Nov. 11 has been dubbed Singles' Day in China for its four ones when written out. Alibaba, China's biggest online retail platform, commercialized it with headline-grabbing discounts from the merchants it hosts. This year, Gross sales through its Taobao and Tmall platforms on Sunday rose fourfold from the same day last year to 19.1 billion yuan ($3.1-billion) – double Cyber Monday's take in the U.S. last year. And that does not include rivals' attempts to get in on the act. Sales at Suning, the electronics retailer which is expanding online, beat sales expectations 20-fold over the weekend, according to RedTech Advisors. Tencent, China's biggest Internet company, saw sales on its nascent retail channel jump 630 per cent, albeit to just 50 million yuan.

Cyber Monday follows Black Friday, supposedly the day that marks when U.S. retailers enter net profit for the year. If only it were so in China, where online hopefuls were already engaged in a to-the-death battle for market share on wafer-thin margins before offering more eye-catching bargains.
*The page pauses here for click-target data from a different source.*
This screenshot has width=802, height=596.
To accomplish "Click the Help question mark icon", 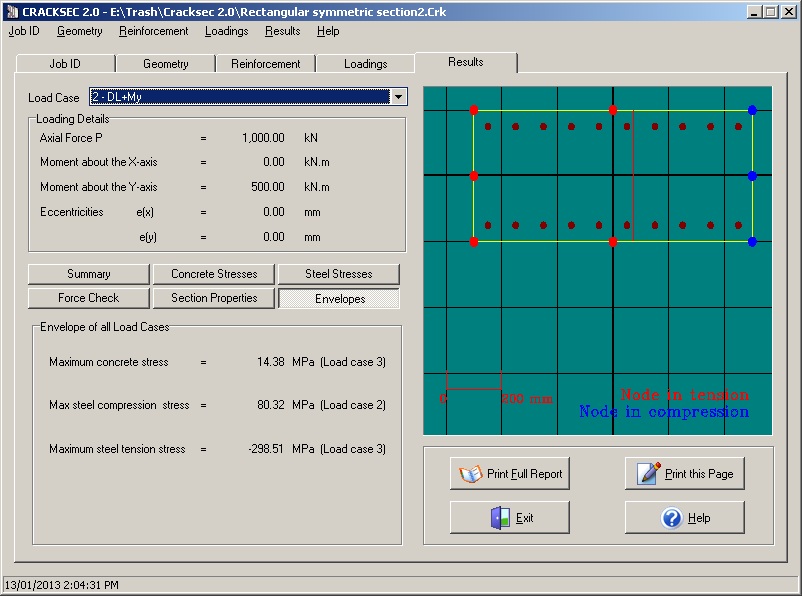I will (x=672, y=518).
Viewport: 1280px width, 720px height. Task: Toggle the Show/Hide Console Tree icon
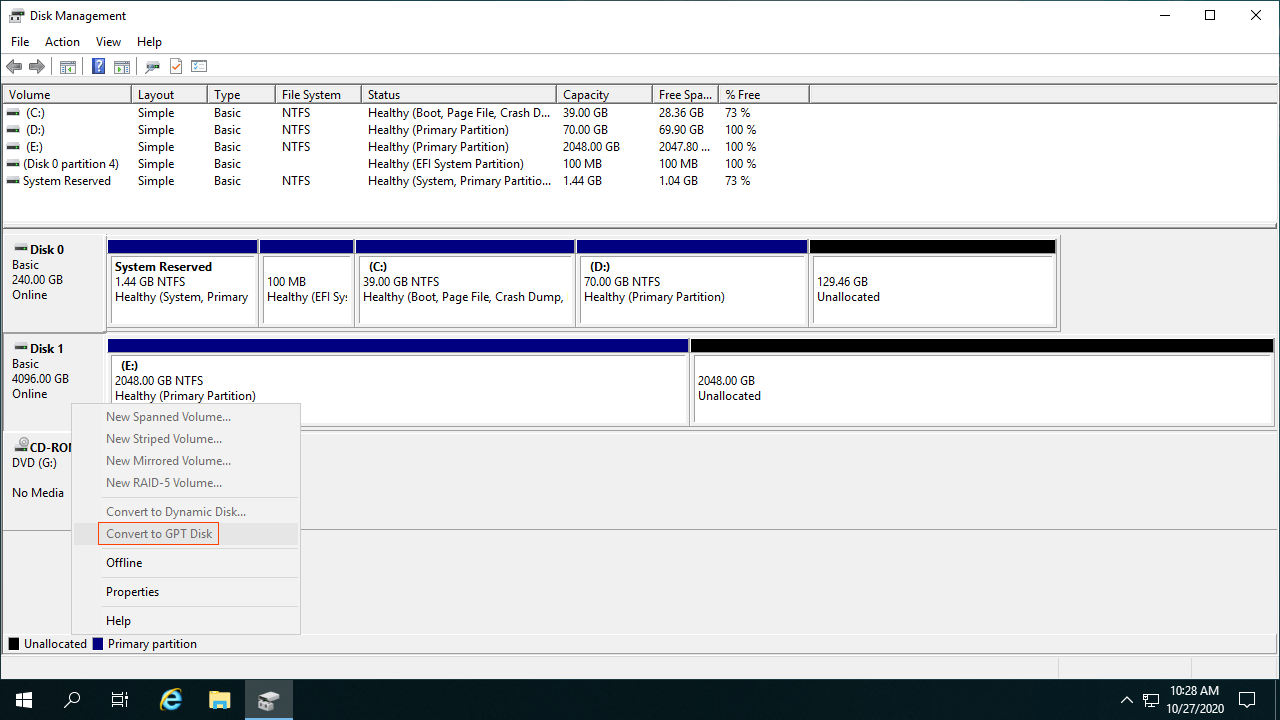[67, 67]
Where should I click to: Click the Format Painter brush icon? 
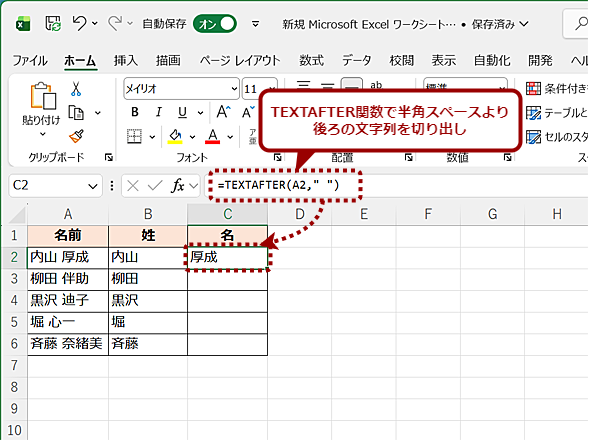click(76, 136)
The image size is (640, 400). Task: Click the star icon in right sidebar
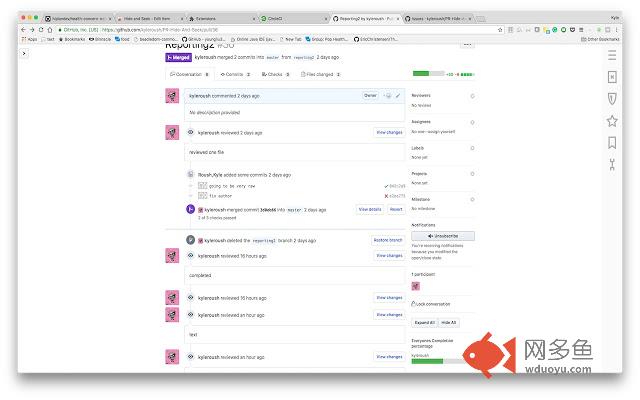[x=612, y=121]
Take 360 Buy, China's second-biggest online retailer, which has yet to turn a profit. Suning's operating margin has almost halved in a year to 2.6 per cent while rival Gome is loss-making. At least Alibaba's agency model benefits regardless of who discounts what. Filings from Yahoo, its one-quarter owner, show its top line rising by 75 per cent and an operating margin of two-fifths. Some day Alibaba will float. Until then those interested in China's growing shopping habit are best off searching the sales like everyone else.